The room was lighted only by the fire, and the bed was in shadow.
There were no words; those empty, dying arms were stretched out to her, and she gathered him close to her heart.
The house was strangely silent. Again and again Gifford crept up to the door, but all was quite still; once he heard that soft sound which a mother makes when she soothes her baby on her breast, and again a low murmur, which died away as though even words were an intrusion.
All that long winter day, Gifford, in his intense anxiety lest Helen should not come in time, and his distress for the sorrow of this little household, had been calmed and comforted by John's serene courage. He knew that death was near, but there was an exultant look in his fading eyes, and sometimes his lips moved in grateful prayer. Perhaps his physical extremity had dulled his fears for his wife's salvation into a conviction that his death was to be the climax of God's plans for her. He was bewildered at the temptation of greater joy at the prospect of her presence than gratitude that God should save her soul alive. But he never for one moment doubted she would come to tell him she had found the light.
The night wore heavily on. Gifford stationed himself upon the stairs, outside the door; the doctor came, and then went quietly down to John's study, and found a book to while away the time. And then they waited.

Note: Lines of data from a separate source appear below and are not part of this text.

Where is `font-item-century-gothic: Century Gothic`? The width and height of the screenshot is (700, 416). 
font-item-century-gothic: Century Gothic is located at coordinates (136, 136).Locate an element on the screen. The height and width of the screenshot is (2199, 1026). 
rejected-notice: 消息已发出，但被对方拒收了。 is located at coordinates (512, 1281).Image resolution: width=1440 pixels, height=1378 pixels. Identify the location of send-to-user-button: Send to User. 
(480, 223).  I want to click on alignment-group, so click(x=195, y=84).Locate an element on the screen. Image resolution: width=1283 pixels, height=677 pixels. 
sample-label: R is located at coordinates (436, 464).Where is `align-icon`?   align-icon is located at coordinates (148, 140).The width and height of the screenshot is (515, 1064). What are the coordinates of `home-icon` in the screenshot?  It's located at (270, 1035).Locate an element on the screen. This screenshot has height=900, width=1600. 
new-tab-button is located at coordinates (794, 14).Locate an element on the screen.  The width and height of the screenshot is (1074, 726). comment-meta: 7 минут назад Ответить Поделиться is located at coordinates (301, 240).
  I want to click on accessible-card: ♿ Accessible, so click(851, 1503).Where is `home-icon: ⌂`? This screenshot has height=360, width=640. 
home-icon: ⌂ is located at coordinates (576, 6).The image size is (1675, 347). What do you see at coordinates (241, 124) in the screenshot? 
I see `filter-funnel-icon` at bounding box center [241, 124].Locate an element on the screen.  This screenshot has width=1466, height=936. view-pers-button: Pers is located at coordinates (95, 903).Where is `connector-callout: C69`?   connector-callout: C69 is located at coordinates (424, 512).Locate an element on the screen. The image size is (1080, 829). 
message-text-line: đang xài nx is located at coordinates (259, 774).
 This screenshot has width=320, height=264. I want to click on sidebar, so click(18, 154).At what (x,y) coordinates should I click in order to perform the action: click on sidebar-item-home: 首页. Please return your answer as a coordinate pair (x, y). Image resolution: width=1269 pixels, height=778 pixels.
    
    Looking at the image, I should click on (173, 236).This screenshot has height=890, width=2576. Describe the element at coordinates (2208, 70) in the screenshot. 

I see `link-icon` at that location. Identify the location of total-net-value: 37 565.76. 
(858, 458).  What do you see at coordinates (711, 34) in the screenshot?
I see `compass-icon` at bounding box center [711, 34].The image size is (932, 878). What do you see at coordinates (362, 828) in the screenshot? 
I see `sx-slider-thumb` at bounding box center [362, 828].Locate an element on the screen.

When the first faint lightening of the sky came and the chill of dawn began to creep through the silent house, Helen came out of the closed room. She put her hand upon Gifford's shoulder. "Go and rest," she said; "there is no need to sit here any longer. John is dead."
CHAPTER XXXI.
After it was all over, they begged her to go back to Ashurst.
"You can't stay here," Lois entreated—she had come with Mr. Dale as soon as the news of John Ward's death reached Ashurst—"you can't live among these people, Helen."